Но тут с треском, с грохотом начали припечатывать костяшками — в бане забивали «козла», — и какое-то время только и слышалось оттуда про азики, про рыбу, про мыло. Потом, когда игра понемногу выровнялась и страсти поулеглись, Игнатий Баев опять принялся трясти его, Лукашина. Дескать, какого хрена перед ним на задних лапах ходить? В случае чего ведь можно и выставку дать — колхоз у нас, а не частная лавочка.
— Полегче на поворотах, — раздался предостерегающий голос Петра Житова. Советую.
— А что?
— А то. В Водянах один все глотку надрывал, знаешь, теперь где?
— Это Васька-то беспалый?
— Хотя бы.
— За Ваську не беспокойтесь, — живо вмешался Аркашка Яковлев. — На днях письмо было. Ничего, говорит, края сибирские, — жить можно. Без коклет да без компоту за стол не садимся — на золотых приисках вкалывает. И бабе своей тысчонку да посылку сварганил.
— Ну вот видишь? — торжествующе воскликнул Игнатий. — А мы с тобой много этих самых коклет да компоту едали? И потом, вот что я тебе скажу. Он хоть и чужак-чужак, а понимает: без нашего брата ему никуды…
— Кто чужак? — вскричал Чугаретти. — Иван Дмитриевич? Не согласен!
Тут в бане поднялся страшный шум и галдеж. Игнатий Баев, Аркашка Яковлев, Филя-петух — все трепали и рвали Чугаретти, учили уму-разуму: дескать, не вылезай из общей упряжки, не холуйничай, не сучься.

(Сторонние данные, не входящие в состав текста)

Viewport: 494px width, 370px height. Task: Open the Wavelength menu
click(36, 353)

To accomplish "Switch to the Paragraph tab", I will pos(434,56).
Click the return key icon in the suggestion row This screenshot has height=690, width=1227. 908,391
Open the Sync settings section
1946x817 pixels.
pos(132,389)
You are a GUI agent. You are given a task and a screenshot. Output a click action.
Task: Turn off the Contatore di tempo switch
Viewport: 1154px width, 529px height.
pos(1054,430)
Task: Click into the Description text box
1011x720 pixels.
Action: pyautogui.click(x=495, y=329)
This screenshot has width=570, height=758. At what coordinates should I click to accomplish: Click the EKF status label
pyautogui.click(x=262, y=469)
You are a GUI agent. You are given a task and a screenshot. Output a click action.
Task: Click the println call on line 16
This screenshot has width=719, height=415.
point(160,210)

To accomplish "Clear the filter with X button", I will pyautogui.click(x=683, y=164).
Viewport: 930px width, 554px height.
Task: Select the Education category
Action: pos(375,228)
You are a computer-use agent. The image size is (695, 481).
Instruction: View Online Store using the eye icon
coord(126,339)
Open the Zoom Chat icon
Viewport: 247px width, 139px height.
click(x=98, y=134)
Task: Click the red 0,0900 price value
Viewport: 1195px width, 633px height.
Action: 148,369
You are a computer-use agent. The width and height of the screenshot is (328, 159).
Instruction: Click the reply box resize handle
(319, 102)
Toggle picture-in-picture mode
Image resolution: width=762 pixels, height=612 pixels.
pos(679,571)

Чугаретти попервости огрызался, тому, другому сдачи давал, но под конец и он запросил пощады:
— Да что вы, понимаешь, все под дыхало да под дыхало! Когда Чугаретти сукой был? Чугаретти, понимашь, всю жизнь по честности…
Лукашин решил воспользоваться шумихой в бане и дать задний ход — все равно теперь никакого разговора с мужиками не будет, а ежели и будет, то один крик, — но тут на дороге у Житовых взыграли частушки, и вскоре в огороде зашаркали сапоги.
Неужели какая-нибудь баба шлепает сюда, чтобы выманить на улицу мужиков?
Нет, девки и бабы скорее всего гнались за Михаилом Пряслиным — его упрямый, с поперечной бороздкой подбородок, освещенный малиновой цигаркой, качнулся в темноте у порога.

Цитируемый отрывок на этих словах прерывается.